Odcinek 22.

28 3 0
                                    

Odcinek 22.

Często przychodzi wieczorem i na mnie spogląda.
Patrzy Czy życiu stawiam czoła czy się przyglądam.


Mój Anioł, który mym życiem kieruje,
Raz rzuca pod nogi belki, a raz w serce ukuje.

Zarzucam mu wiele, często pytam dlaczego,
Jednak On milczy nigdy nie słyszę głosu jego.

On po cichu rozmyśla na jaką próbę mnie teraz wystawić.
Czy mu dać radość czy go radości pozbawić.

Przeżyłem już wiele wycierpiałem swoje mówię mu tak,
Jednak On znowu milczy i przeszywa moje serce wzrokiem na swój znak.
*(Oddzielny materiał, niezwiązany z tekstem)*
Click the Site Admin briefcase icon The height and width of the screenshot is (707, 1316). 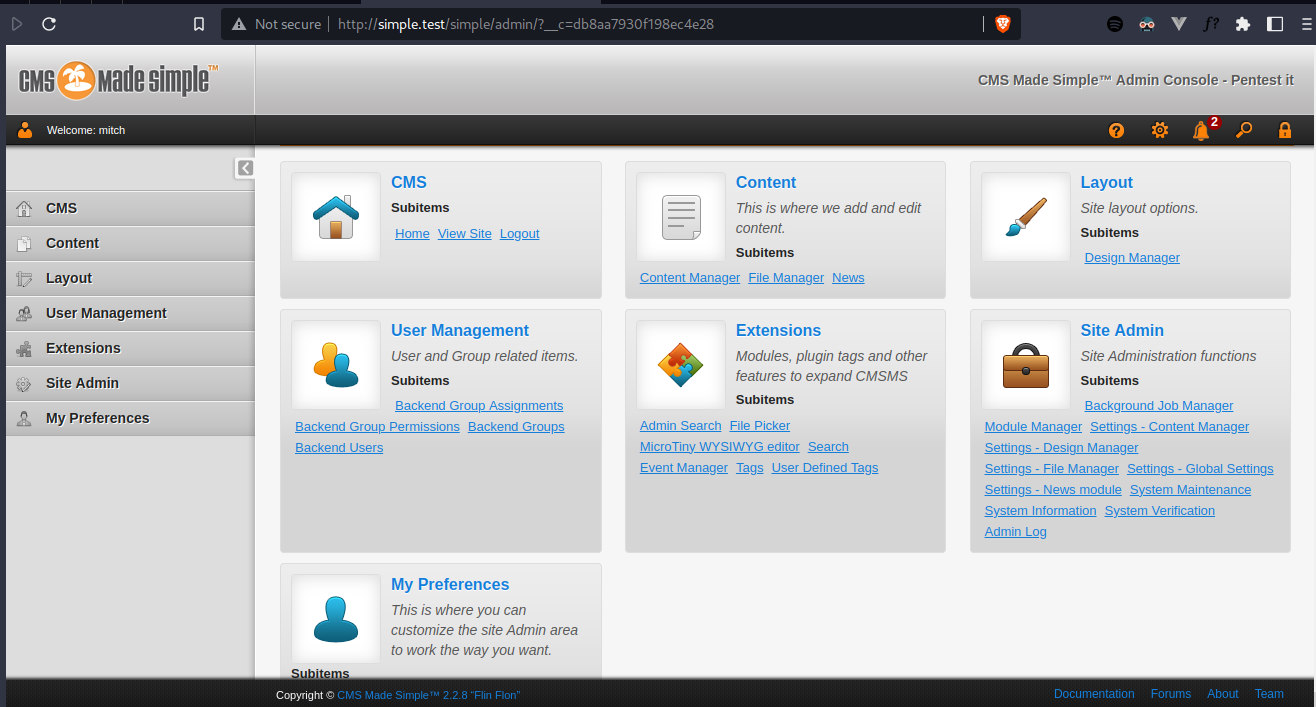1025,365
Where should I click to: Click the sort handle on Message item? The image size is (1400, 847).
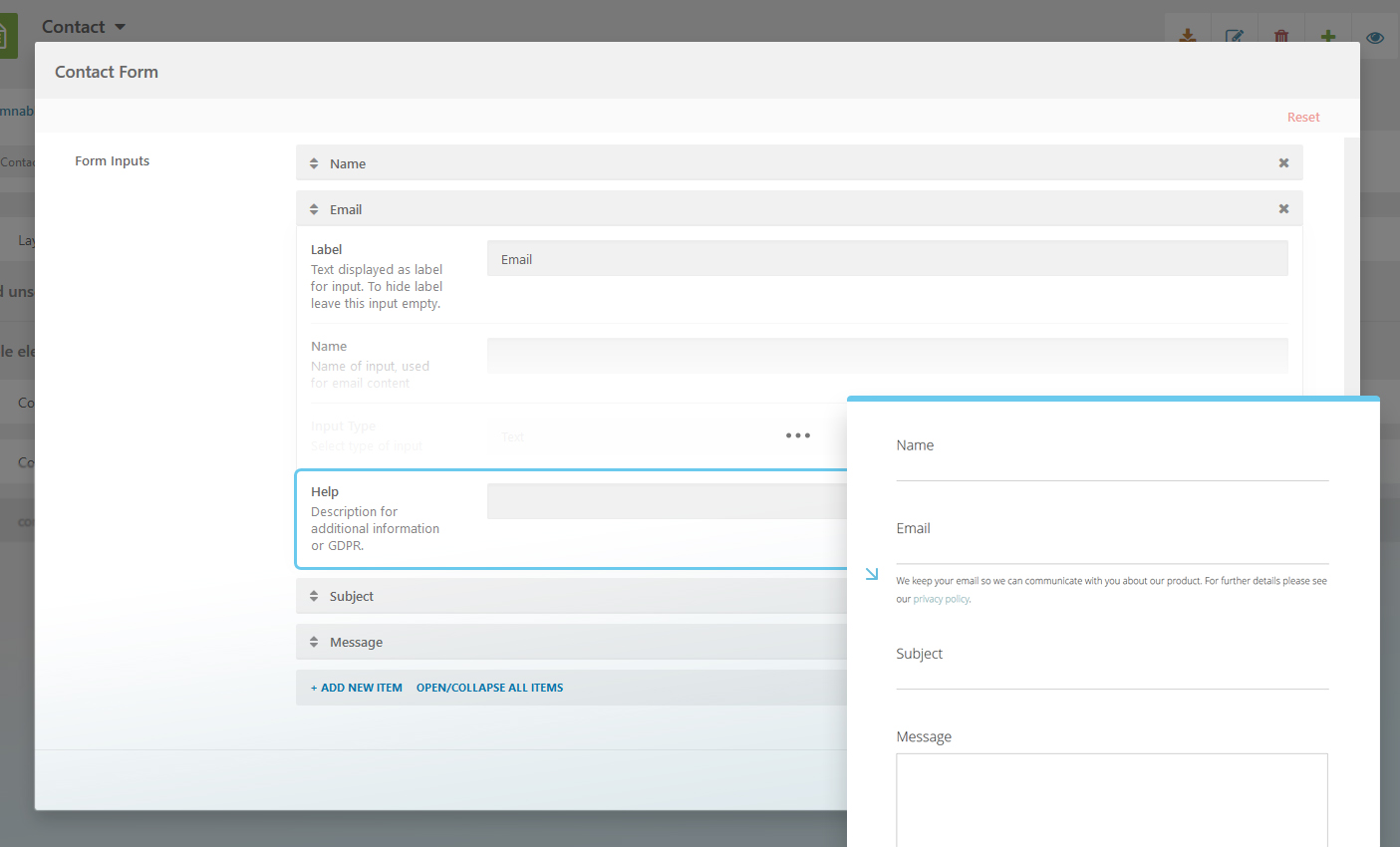click(x=314, y=642)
Daj mi odetchnąć pełnia życia, daj mi zaczerpnąć powietrza.
On sięgnął i wyciągnął Skrwawionego Anielskiego miecza.

To na nic, to w jego ręką moje życie.

To On mnie do życia obudził.

Na jego Mieczu Krew Tysiąca ludzi.

Wtedy przejrzałem na oczy wtedy się obudziłem,
To Anioł Śmierci był i tego doświadczyłem


On tylko spojrzał na mnie tym wzrokiem miliona dusz,
Wyszedł z ciemności i zostawił mnie wreszcie już ...

Źródło:

***

Postanowiła, że tym razem nie zostanie by posłuchać jak koledzy z klasy będą przygotowywać się do występu na festynie. Podczas prób do przedstawienia nie mogła ustać spokojnie. Coś ją goniło. Tym razem chłopacy nie wpakowali się na hale przedwcześnie. Miała nadzieję, że nie spotka ich. Pewnie Antek i Gruby będą zdziwieni jej nieobecnością i tym, że nawet nie została aby się przywitać. Wolała jednak nie pokazywać się po tym jak Eryk... Jej umysł wciąż bombardowały obrazy tamtego wydarzenia.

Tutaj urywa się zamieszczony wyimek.